Dataset entries
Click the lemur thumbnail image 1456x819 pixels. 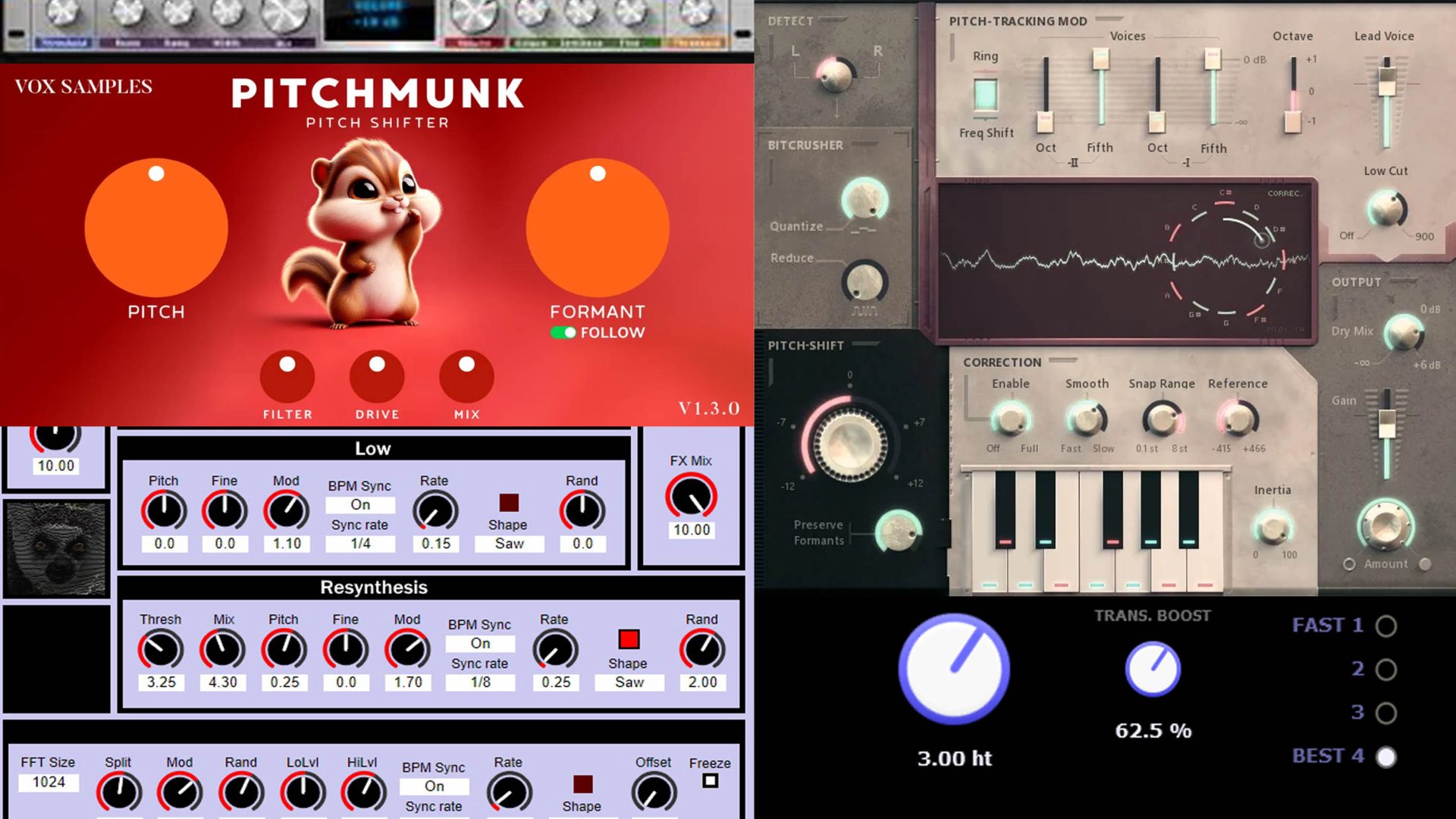[x=57, y=548]
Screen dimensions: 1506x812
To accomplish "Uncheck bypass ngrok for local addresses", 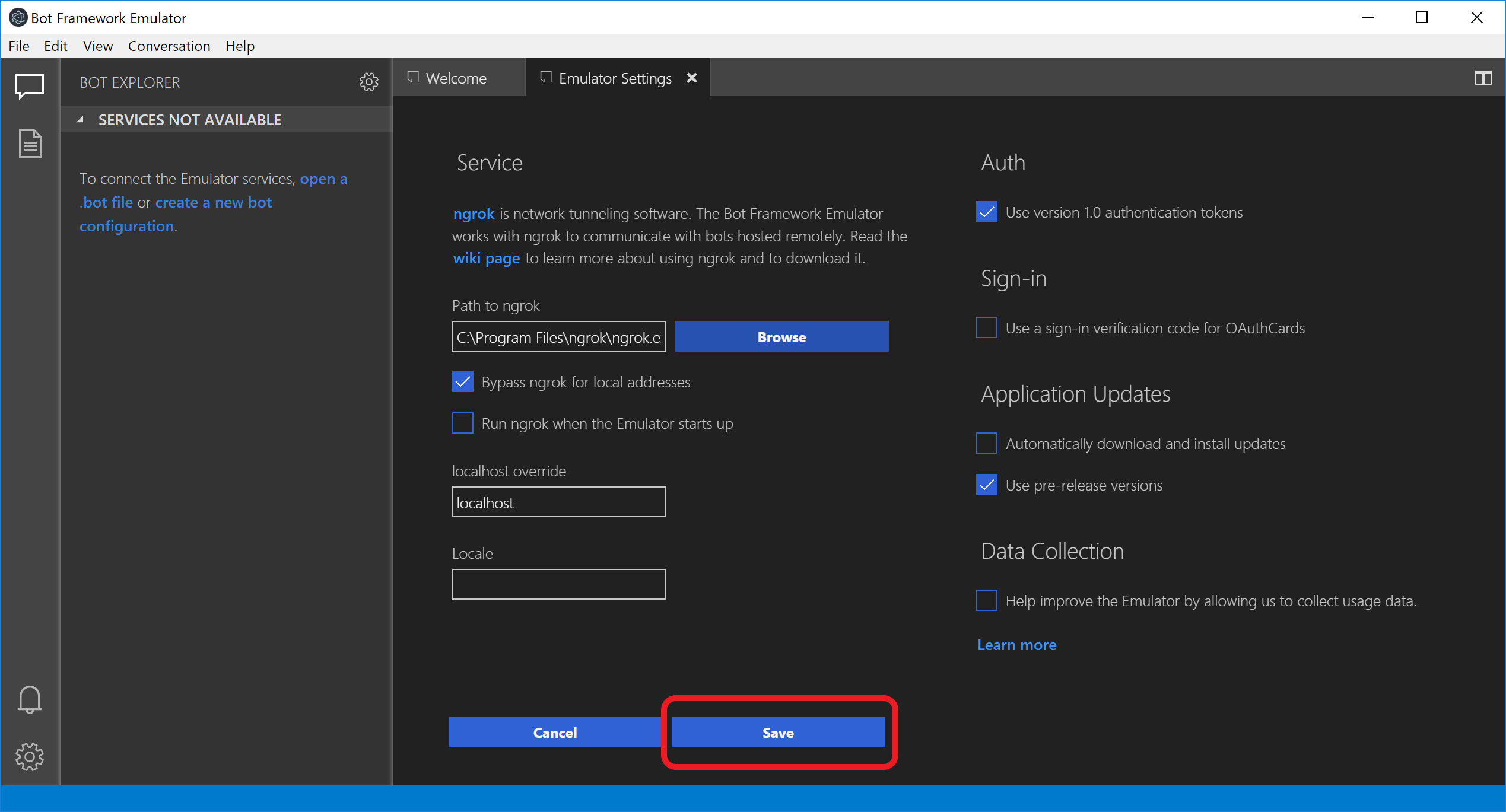I will 462,381.
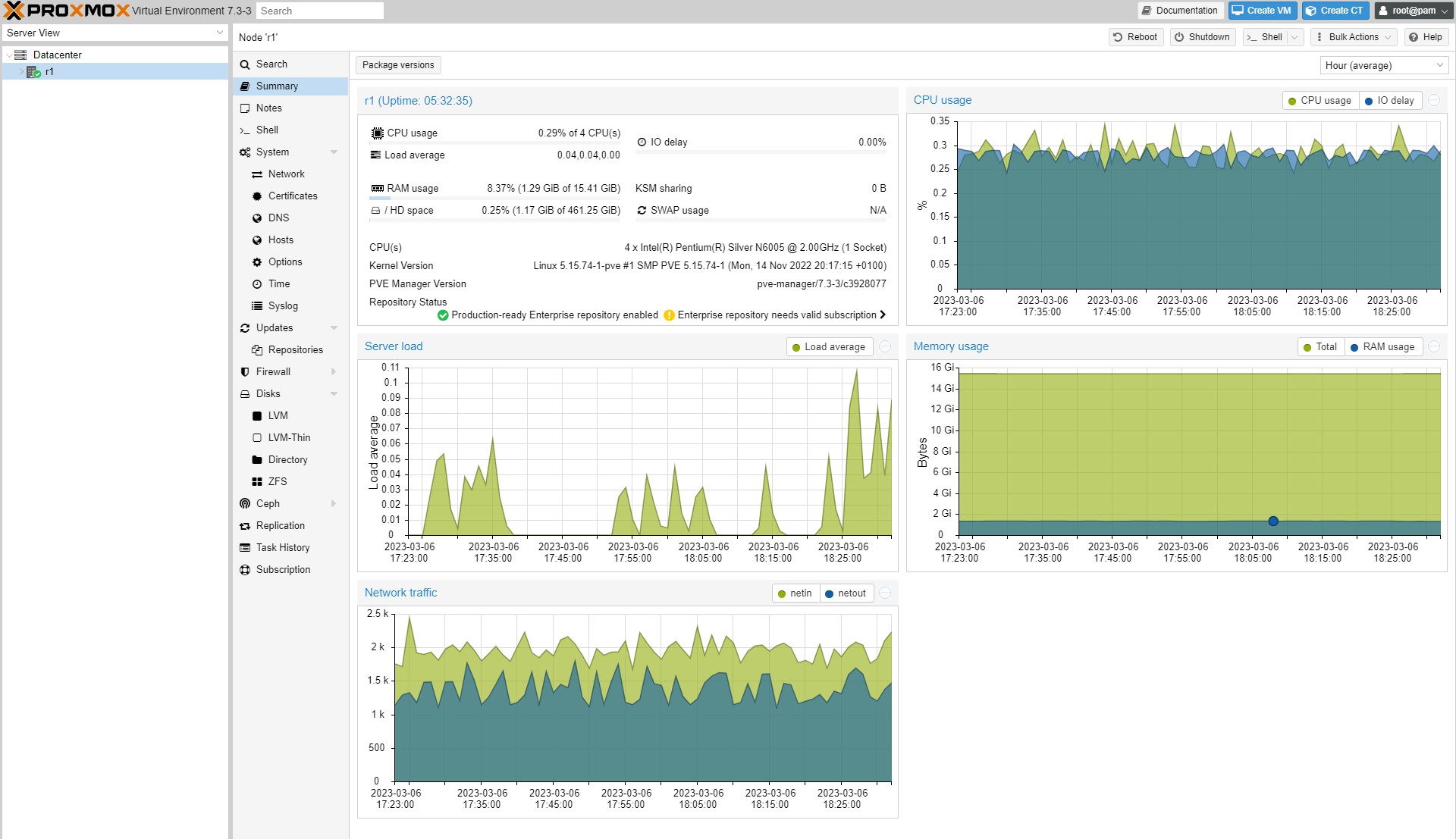Click the Firewall shield icon
Viewport: 1456px width, 839px height.
245,371
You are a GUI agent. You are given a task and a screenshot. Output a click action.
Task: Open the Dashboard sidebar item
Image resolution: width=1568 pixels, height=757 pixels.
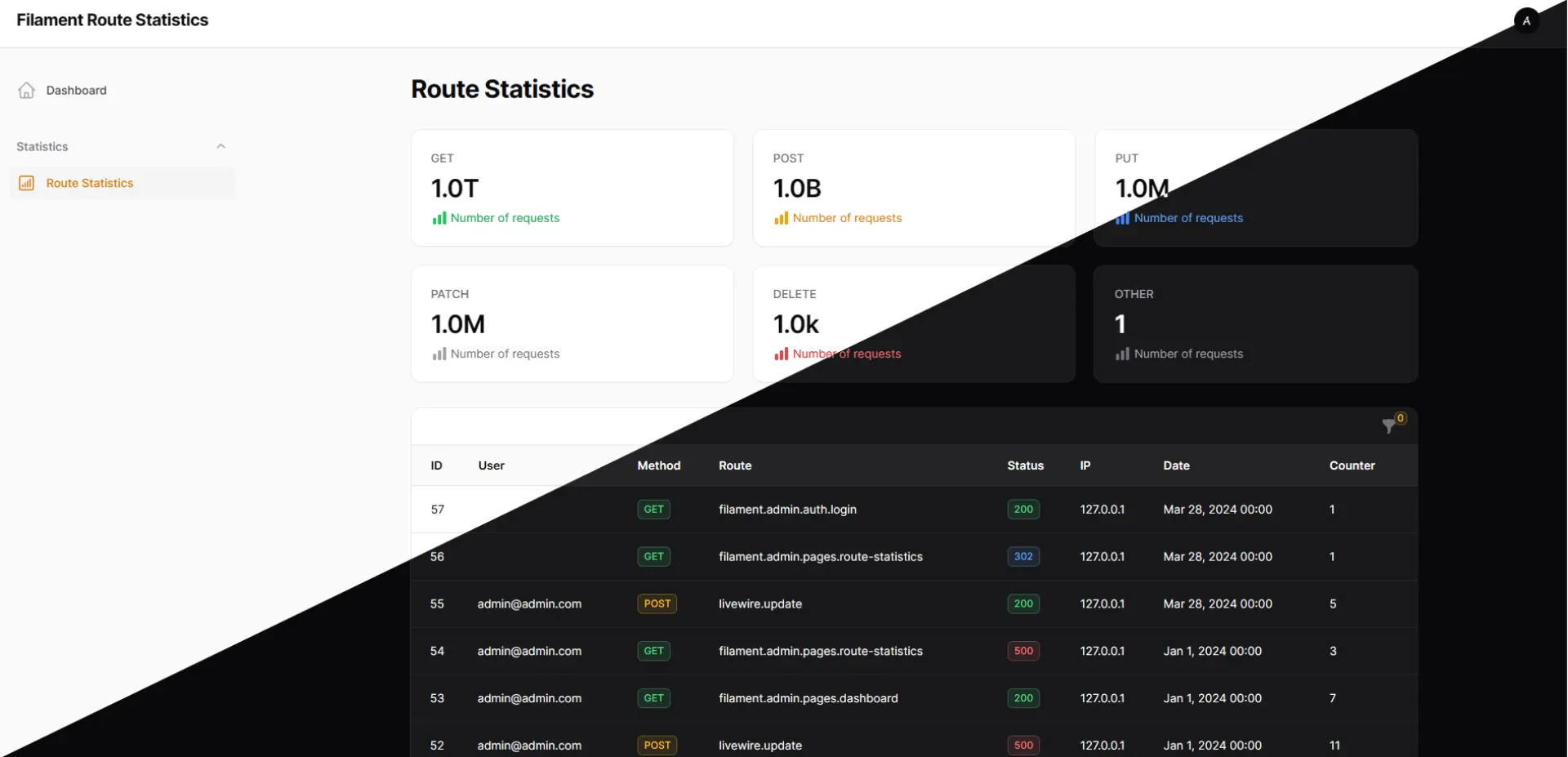76,90
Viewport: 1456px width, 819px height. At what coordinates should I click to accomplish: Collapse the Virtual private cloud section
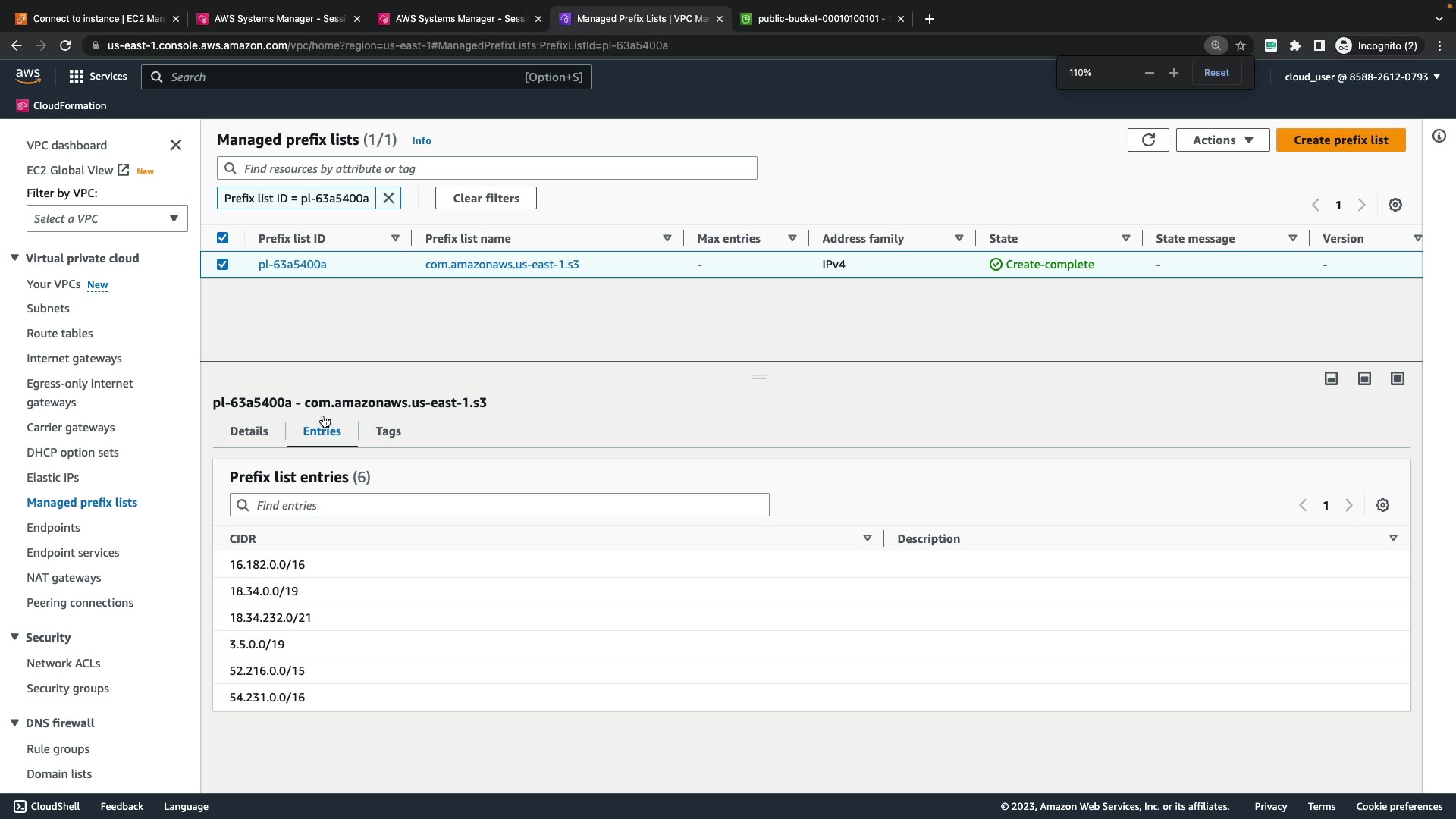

THE PROBLEM
Only the lines from the one with "Image resolution: width=1568" through the last line above belong in the answer. Reproduce them exactly, without the pictures.

SOLUTION TO THIS PROBLEM
Image resolution: width=1568 pixels, height=757 pixels.
76,90
Viewport: 1456px width, 819px height. At what coordinates should I click to accomplish: Collapse the Virtual private cloud section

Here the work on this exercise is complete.